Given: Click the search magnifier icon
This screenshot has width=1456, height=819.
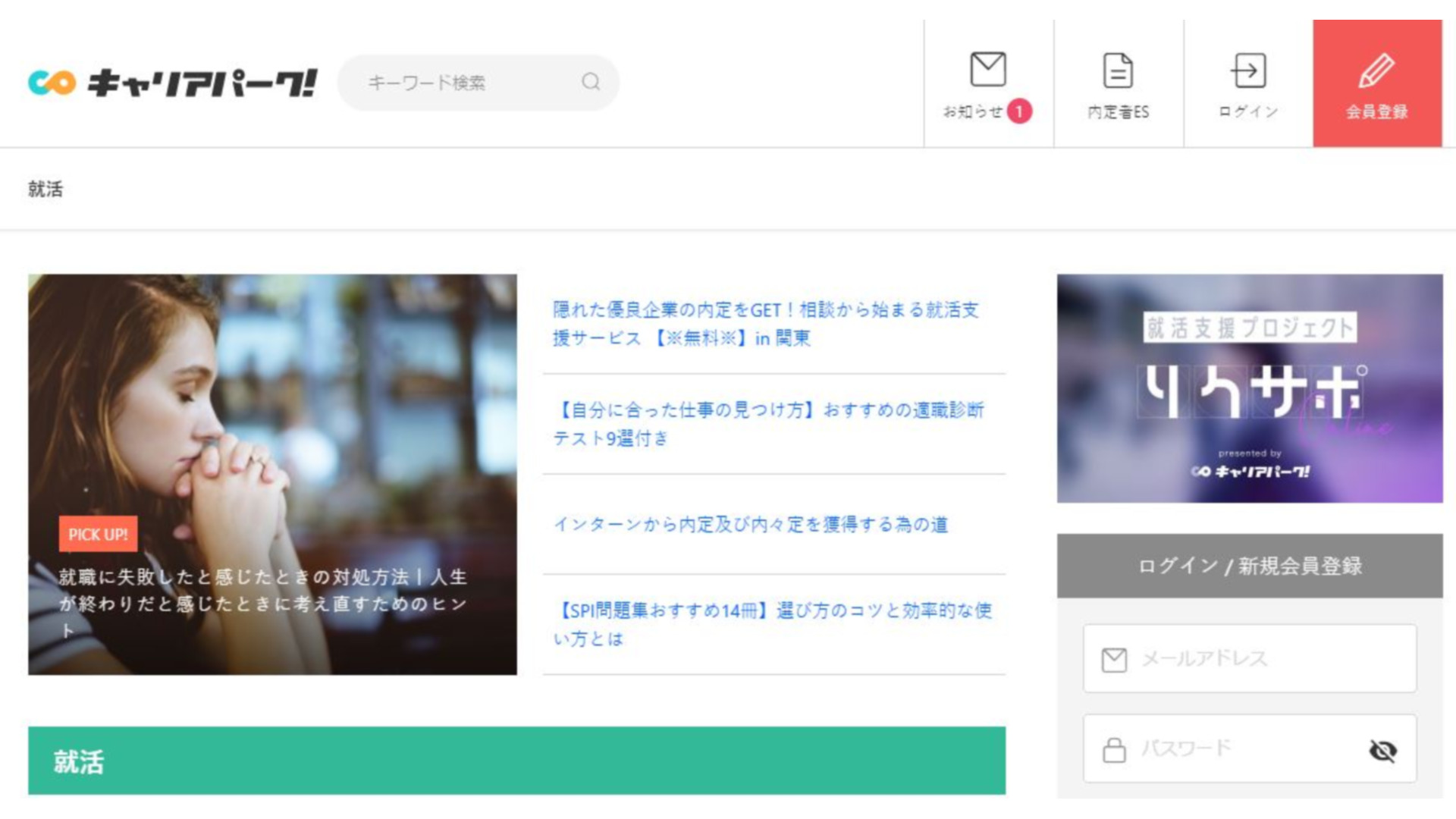Looking at the screenshot, I should point(591,82).
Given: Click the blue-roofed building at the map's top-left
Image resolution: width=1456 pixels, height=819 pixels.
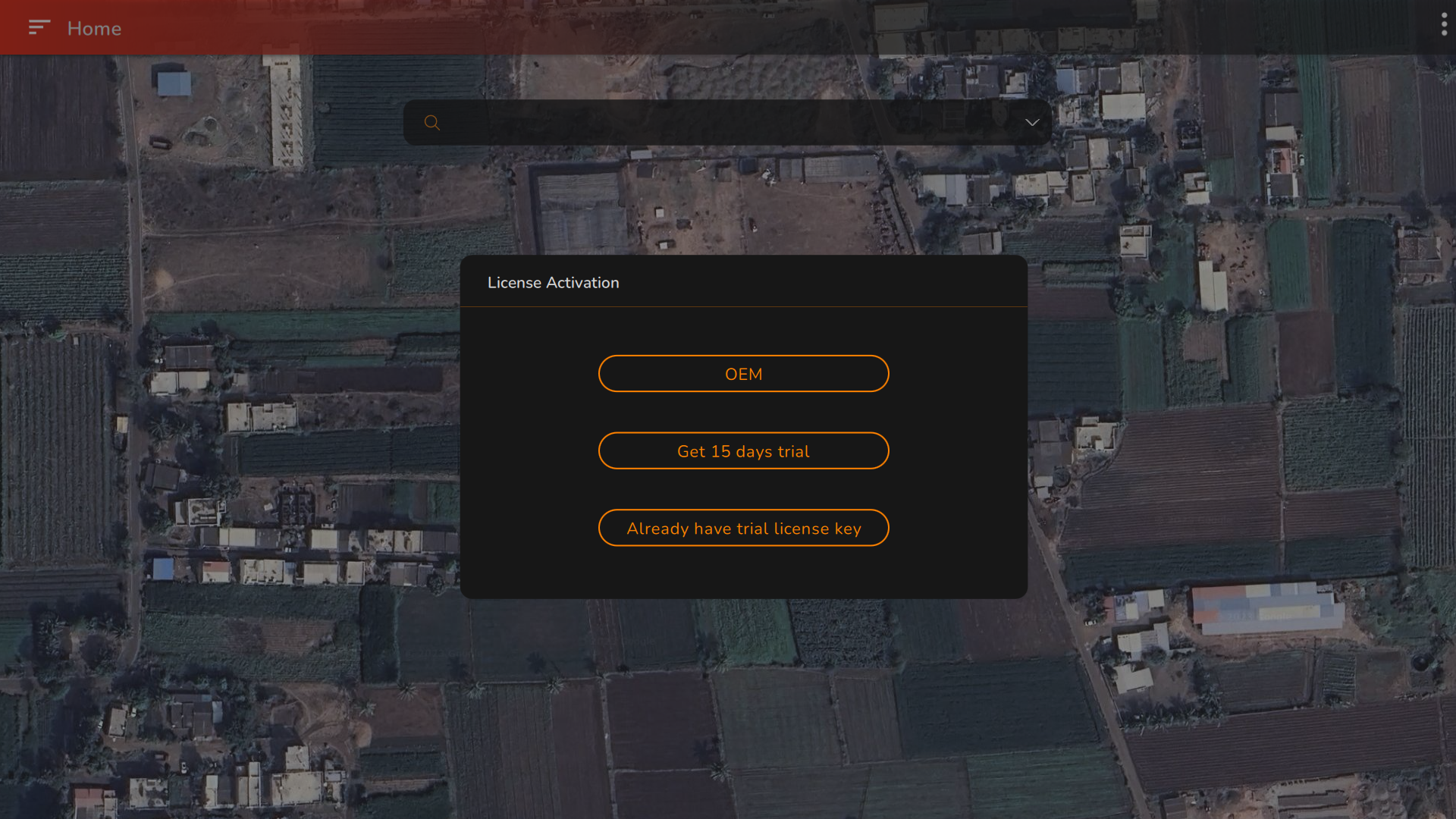Looking at the screenshot, I should coord(174,83).
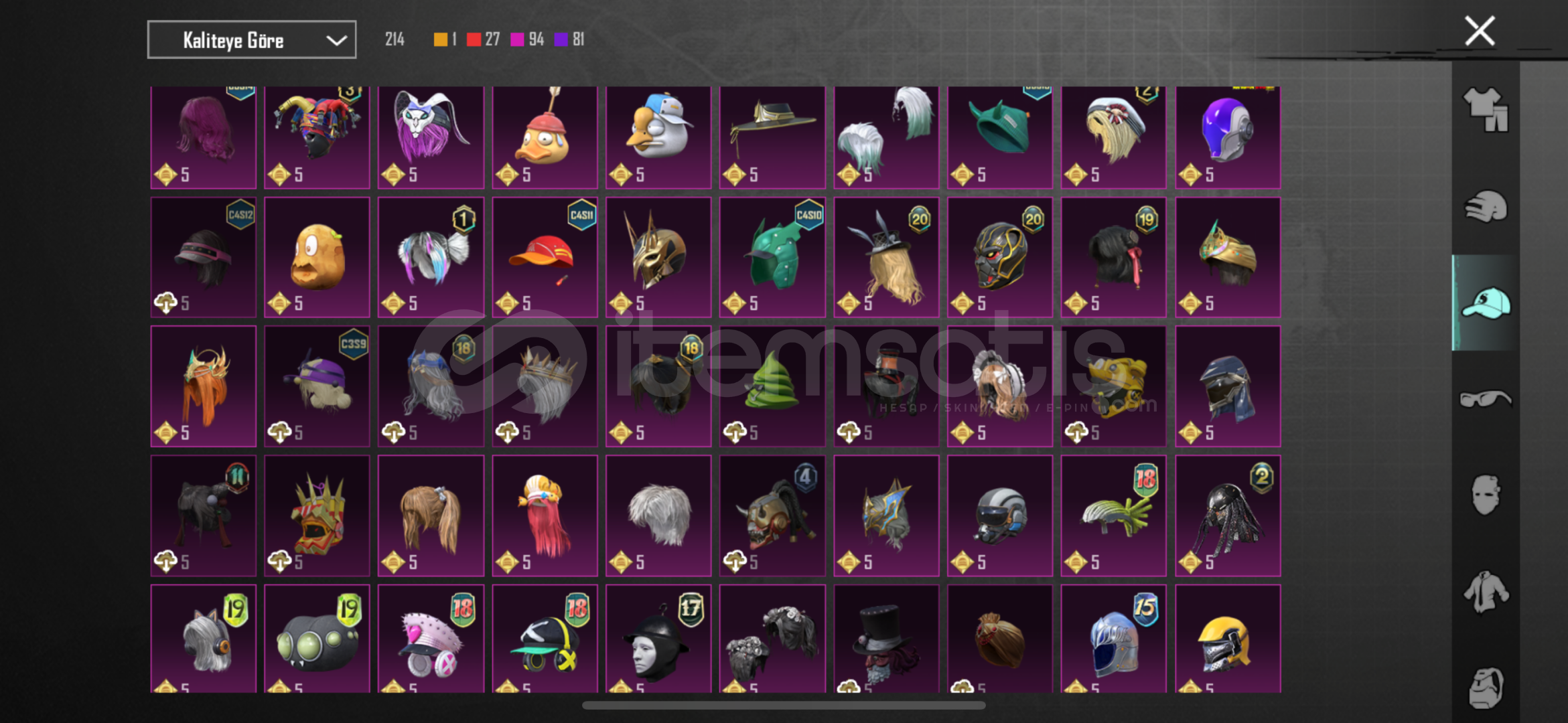Click the dropdown chevron arrow

pyautogui.click(x=336, y=40)
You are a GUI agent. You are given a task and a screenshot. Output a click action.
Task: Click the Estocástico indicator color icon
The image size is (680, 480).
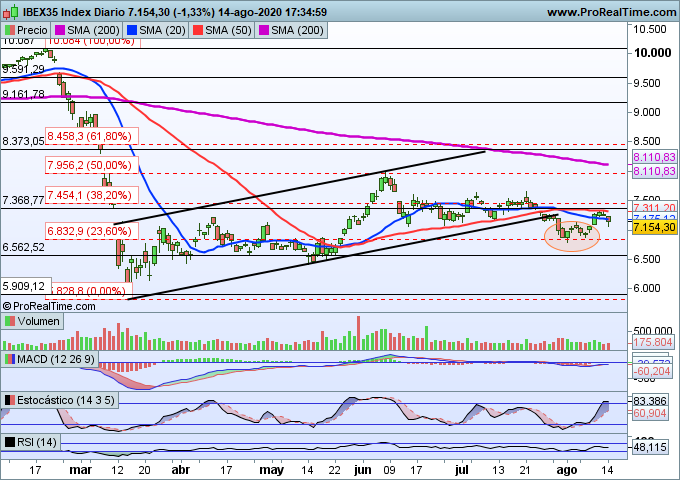click(x=10, y=401)
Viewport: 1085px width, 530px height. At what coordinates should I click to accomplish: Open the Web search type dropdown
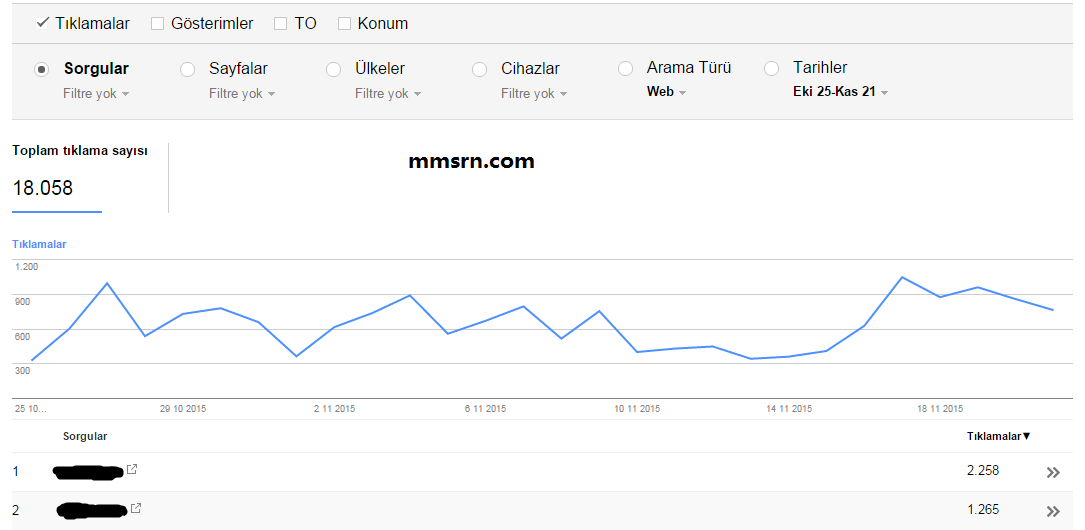point(666,91)
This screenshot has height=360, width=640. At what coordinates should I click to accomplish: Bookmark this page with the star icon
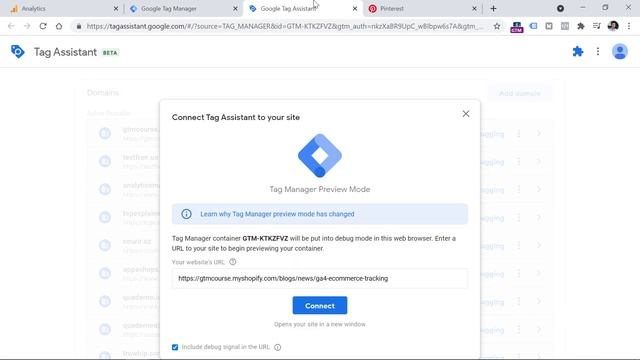coord(497,26)
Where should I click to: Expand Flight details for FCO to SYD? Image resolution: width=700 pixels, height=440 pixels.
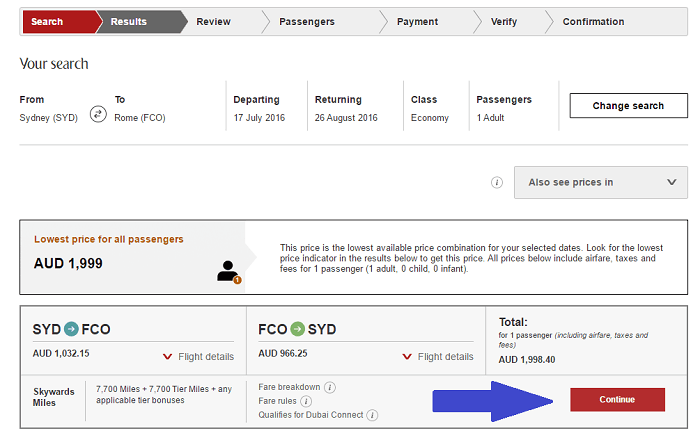(x=437, y=357)
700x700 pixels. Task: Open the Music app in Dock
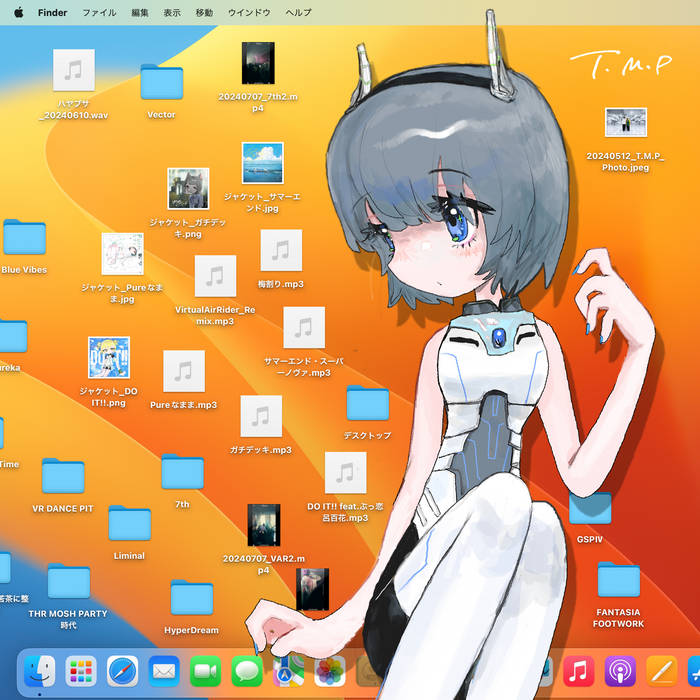pyautogui.click(x=579, y=671)
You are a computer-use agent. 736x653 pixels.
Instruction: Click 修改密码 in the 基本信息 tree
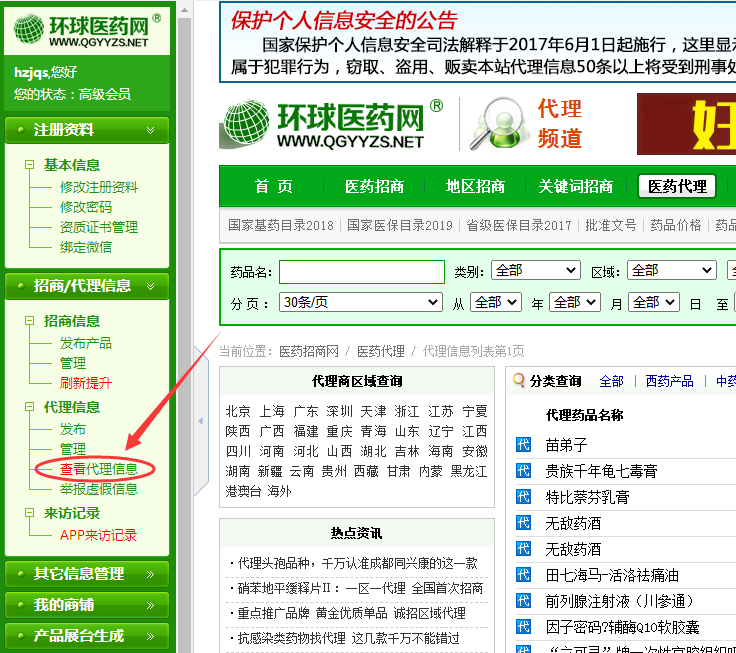coord(86,207)
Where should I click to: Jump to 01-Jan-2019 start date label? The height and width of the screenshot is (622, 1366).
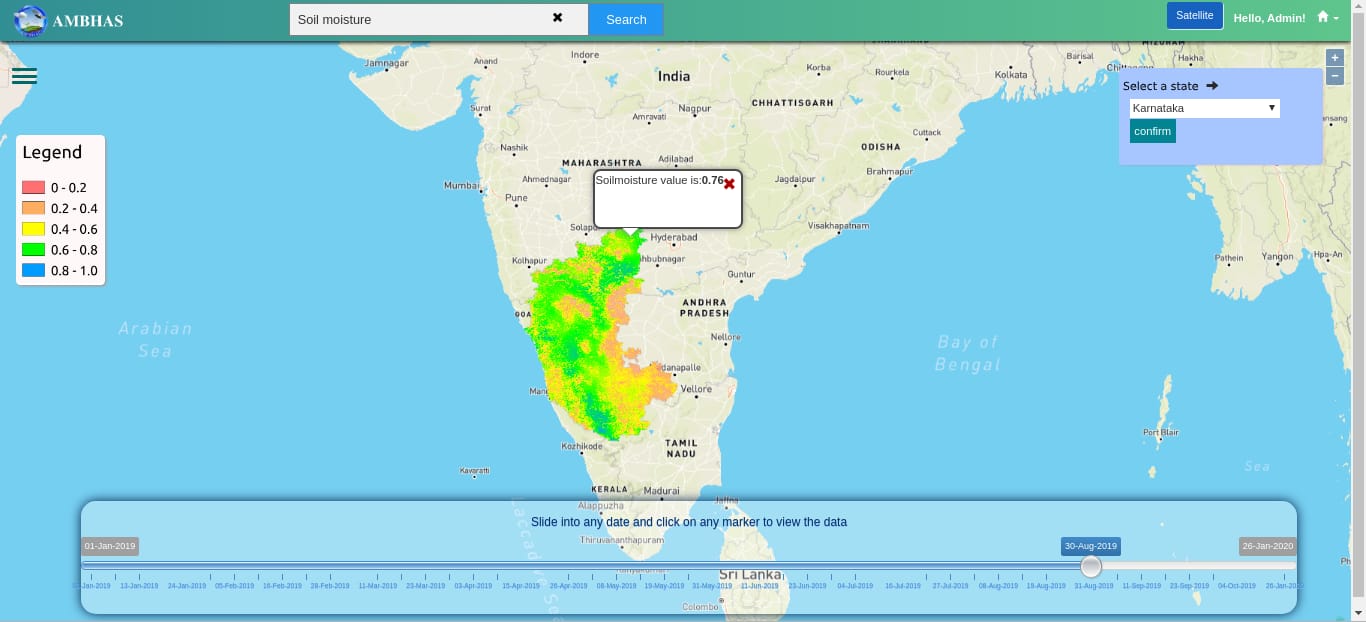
######
• [Written instruction]: Copy every line of the records above verbatim, leaving out the pictures.

• [Solution]:
Given: Click the search magnifier icon
This screenshot has width=1456, height=819.
Looking at the screenshot, I should point(591,82).
Given: Click the blue-roofed building at the map's top-left
Image resolution: width=1456 pixels, height=819 pixels.
Looking at the screenshot, I should coord(174,83).
Click the dropdown chevron arrow

pyautogui.click(x=336, y=40)
You are a GUI agent. You are given a task and a screenshot. Output a click action.
Task: Click the Estocástico indicator color icon
The image size is (680, 480).
click(x=10, y=401)
Viewport: 1085px width, 530px height. At what coordinates should I click to accomplish: Open the Web search type dropdown
point(666,91)
This screenshot has height=360, width=640. At what coordinates should I click to accomplish: Bookmark this page with the star icon
coord(497,26)
Where should I click to: Expand Flight details for FCO to SYD? Image resolution: width=700 pixels, height=440 pixels.
(x=437, y=357)
700x700 pixels. Task: Open the Music app in Dock
pyautogui.click(x=579, y=671)
You are a computer-use agent. 736x653 pixels.
Instruction: Click 修改密码 in the 基本信息 tree
coord(86,207)
Where should I click to: Jump to 01-Jan-2019 start date label? The height and width of the screenshot is (622, 1366).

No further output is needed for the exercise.